What Does the Bible Say About Drinking Wine?

Wine gladdens the heart, yet the Bible warns it mocks you. What does Scripture actually permit? The answer may surprise you.

biblical guidance on wine

The Bible takes a nuanced position on wine, neither flatly forbidding it nor giving it unrestricted approval. Proverbs 20:1 warns that wine is a mocker, while Psalm 104:15 describes wine as something that gladdens the human heart. Jesus himself turned water into wine at Cana, according to John 2. Paul even advised Timothy to drink a little wine for his stomach. The distinctions between permitted use and clear biblical warnings become sharper further along.

What Does the Bible Actually Permit About Wine?

what does the bible actually

The Bible does not impose a blanket prohibition on wine. Scripture consistently portrays moderate consumption as acceptable within God’s order.

Ecclesiastes 9:7 encourages drinking wine with a merry heart, framing it as something God approves. Psalm 104:15 credits wine directly to God as a gift meant to gladden human hearts.

Deuteronomy 14:26 permits spending offerings on wine as part of celebrating before the Lord. Leadership guidelines in 1 Timothy 3:8 and Titus 2:3 caution against excess rather than forbidding wine altogether, suggesting moderation as the standard.

Even Paul, writing to Timothy in 1 Timothy 5:23, recommends a little wine for health. Across both covenants, wine appears as a blessing, not a forbidden substance, when consumed responsibly.

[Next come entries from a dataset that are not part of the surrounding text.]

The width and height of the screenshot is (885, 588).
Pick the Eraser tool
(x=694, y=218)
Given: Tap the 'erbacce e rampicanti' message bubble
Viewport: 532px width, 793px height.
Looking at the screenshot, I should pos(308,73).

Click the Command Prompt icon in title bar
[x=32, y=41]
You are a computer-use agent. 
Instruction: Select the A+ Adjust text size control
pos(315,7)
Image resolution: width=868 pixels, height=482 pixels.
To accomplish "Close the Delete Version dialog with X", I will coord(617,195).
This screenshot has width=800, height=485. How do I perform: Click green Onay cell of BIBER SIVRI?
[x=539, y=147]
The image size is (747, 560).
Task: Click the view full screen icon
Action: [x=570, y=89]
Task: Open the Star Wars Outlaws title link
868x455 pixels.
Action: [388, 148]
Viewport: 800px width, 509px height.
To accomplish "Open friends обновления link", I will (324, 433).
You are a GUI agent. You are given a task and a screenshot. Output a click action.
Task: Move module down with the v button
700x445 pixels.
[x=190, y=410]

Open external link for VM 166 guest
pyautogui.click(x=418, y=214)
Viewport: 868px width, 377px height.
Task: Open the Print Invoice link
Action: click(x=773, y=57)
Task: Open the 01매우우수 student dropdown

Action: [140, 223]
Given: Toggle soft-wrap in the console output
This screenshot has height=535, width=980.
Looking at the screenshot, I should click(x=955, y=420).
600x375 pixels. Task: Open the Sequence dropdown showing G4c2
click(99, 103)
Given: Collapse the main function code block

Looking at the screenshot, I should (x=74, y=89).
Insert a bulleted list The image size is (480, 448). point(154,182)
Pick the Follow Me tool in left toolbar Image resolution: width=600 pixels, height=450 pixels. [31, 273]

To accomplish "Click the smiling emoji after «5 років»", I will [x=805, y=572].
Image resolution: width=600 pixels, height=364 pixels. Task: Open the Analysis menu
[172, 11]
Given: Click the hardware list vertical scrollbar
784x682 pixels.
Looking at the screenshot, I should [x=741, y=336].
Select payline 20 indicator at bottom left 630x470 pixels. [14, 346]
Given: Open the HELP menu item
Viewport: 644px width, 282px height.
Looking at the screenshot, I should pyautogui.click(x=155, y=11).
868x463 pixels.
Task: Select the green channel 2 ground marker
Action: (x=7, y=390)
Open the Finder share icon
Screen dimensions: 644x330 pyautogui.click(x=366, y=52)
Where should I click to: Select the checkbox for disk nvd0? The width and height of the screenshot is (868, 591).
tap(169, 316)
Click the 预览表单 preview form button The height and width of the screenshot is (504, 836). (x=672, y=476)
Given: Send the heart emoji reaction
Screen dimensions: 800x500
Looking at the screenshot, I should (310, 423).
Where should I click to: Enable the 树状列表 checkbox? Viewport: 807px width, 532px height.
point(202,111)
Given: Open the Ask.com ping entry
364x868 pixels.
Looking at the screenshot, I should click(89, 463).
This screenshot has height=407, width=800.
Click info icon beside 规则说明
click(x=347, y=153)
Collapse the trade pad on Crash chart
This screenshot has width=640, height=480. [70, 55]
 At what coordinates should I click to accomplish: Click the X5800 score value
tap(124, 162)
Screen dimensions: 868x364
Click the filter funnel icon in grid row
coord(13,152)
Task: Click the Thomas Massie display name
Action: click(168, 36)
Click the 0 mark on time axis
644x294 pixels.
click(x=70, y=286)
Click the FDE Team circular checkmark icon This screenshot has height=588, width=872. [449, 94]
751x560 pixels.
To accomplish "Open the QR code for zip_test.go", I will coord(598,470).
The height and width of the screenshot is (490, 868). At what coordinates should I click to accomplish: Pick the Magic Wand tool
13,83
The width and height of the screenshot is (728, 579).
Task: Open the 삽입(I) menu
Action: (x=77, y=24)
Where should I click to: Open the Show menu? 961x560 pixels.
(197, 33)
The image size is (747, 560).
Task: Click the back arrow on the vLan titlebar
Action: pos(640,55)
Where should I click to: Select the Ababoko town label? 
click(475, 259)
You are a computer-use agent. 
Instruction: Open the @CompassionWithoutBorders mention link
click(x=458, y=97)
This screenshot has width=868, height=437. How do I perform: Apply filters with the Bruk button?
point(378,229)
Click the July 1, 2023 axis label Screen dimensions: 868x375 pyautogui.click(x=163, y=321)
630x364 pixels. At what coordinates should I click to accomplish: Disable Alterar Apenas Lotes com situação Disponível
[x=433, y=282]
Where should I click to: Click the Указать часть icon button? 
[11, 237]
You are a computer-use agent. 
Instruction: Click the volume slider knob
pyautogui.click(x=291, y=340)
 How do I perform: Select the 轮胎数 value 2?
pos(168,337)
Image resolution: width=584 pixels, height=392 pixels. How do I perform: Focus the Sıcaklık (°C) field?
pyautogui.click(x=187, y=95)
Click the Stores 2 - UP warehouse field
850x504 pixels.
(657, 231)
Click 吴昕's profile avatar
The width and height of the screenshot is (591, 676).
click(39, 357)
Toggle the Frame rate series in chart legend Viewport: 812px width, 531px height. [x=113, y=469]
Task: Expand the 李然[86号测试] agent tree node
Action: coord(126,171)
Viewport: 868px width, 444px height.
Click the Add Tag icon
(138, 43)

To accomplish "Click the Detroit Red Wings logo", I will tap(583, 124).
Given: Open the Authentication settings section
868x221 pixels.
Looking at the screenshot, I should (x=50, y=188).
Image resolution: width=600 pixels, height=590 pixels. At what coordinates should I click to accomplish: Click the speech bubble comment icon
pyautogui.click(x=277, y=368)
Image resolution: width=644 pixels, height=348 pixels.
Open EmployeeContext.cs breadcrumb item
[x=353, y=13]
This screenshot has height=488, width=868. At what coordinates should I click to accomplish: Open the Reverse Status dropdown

Jesus himself demonstrated this when he turned water into wine at the Wedding at Cana, a miracle that would be difficult to reconcile with any view that wine itself is sinful. In biblical times, wine was a common and often safer alternative to water, which was frequently contaminated and unsafe to drink.

What Does the Bible Say About Getting Drunk?

drunkenness condemned moderation permitted

While the Bible permits moderate wine consumption, it draws a firm line at drunkenness. Several New Testament passages address this directly. Ephesians 5:18 prohibits drunkenness, calling it debauchery and contrasting it with being filled by the Holy Spirit. Galatians 5:19-21 lists drunkenness among works of the flesh that prevent inheriting God’s kingdom. Romans 13:13 warns against carousing and drunkenness, while 1 Peter 4:3 frames such behavior as belonging to a pagan past.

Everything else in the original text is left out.